Mais le fait de priver l’ONEE de plus de 400 millions de son chiffre d’affaires réalisé sur certaines communes du Grand Casablanca n’est-il pas en contradiction avec cet objectif d’équilibrer les finances de l’office?
Nous pensons que cette opération qui s’inscrit dans le cadre de la stratégie de l’Etat relative à la réforme du secteur de la distribution est dans l’intérêt de la collectivité. L’objectif de cette opération d’harmonisation des périmètres à l’échelle de la région du Grand Casablanca est d’assurer un développement harmonieux des activités de l’électricité, de l’eau potable et de l’assainissement liquide garantissant l’optimisation des investissements publics. Une étude d’évaluation de son impact financier sur l’Office est en cours de réalisation par celui-ci. La gestion de ce nouveau périmètre sera assurée par l’opérateur dépendant de l’autorité délégante.

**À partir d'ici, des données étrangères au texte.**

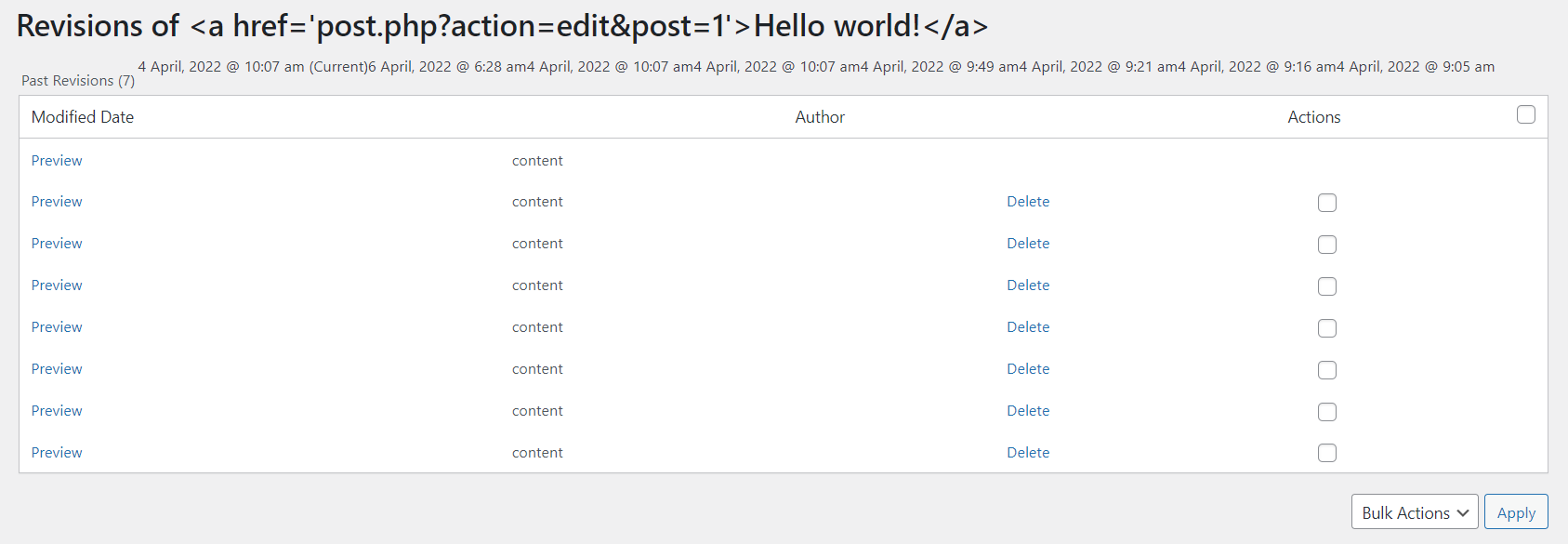Image resolution: width=1568 pixels, height=544 pixels.
Task: Check the checkbox in the last revision row
Action: (1326, 453)
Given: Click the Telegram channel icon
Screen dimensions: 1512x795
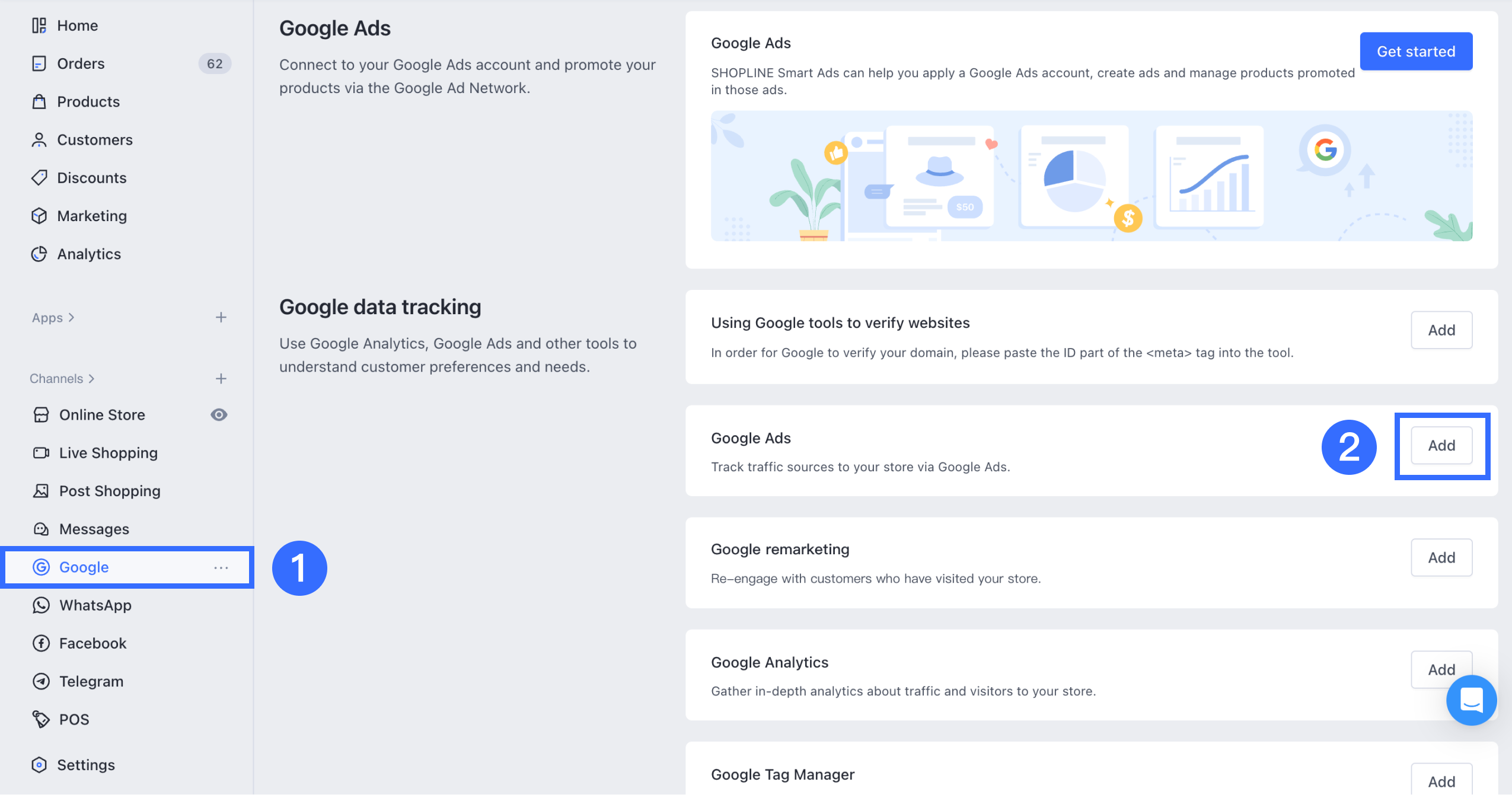Looking at the screenshot, I should click(x=41, y=681).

Quel a été le grand enseignement tiré des évènements du 20 février 2011 ? Cela a-t-il changé quelque chose dans votre façon de faire ?
Il est certain que les évènements du 20 février 2011 ont été un enseignement quant aux attentes de la population vis-à-vis du service public en général et des services concédés plus particulièrement. Cela dit, à notre niveau, nous avons demandé aux gestionnaires sous notre tutelle de prendre en considération les réclamations des citoyens et de les traiter avec beaucoup de réactivité et de célérité. Autrement, il est pour nous un souci continuel que de veiller à fournir à l’usager le meilleur service tout en étant efficace et équilibré financièrement et je peux vous assurer que nous n’avons pas attendu le 20 février pour être dans cette logique. Le fait de penser à de nouveaux modes de gestion émane justement de cette préoccupation constante. 

L’ingénieur

El Hassan Boukouta fait partie de ces hauts cadres du ministère de l’Intérieur, un département réputé pour la qualité exceptionnelle de ses ressources humaines. Loin de l’image du flic suspicieux que peut renvoyer a priori un employé de ce mastodonte sécuritaire, c’est plutôt à un ingénieur qui maîtrise son sujet et à un personnage ouvert à l’échange et à la contradiction que nous avons eu affaire. Economie&Entreprises a essayé de le titiller sur des questions aussi sensibles que la gestion Lydec de l’eau et de l’électricité à Casablanca, le 20 février, le devenir de l’ONEE, la définition des prix payés par le citoyen, les investissements de l’Etat dans ce domaine, ou encore la concurrence au niveau du secteur de la distribution… Un échange sincère qui permet d’avoir, au final, un bon tour d’horizon de ce que sera la distribution de l’eau, de l’électricité et peut-être du gaz dans 20-30 ans. Au calvaire des gestionnaires délégués étrangers devra succéder une sorte de retour à la distribution publique. Un retour à la normale vu la sensibilité politique de telles marchandises. Et pour tout de même bénéficier de l’esprit d’innovation que peut apporter le privé, ce dernier pourra détenir une part du capital des sociétés de distribution dans le cadre de SDL. Un modèle que l’on verrait bien adopté dans d’autres domaines encore plus stratégiques, tels que l’Education ou la Santé.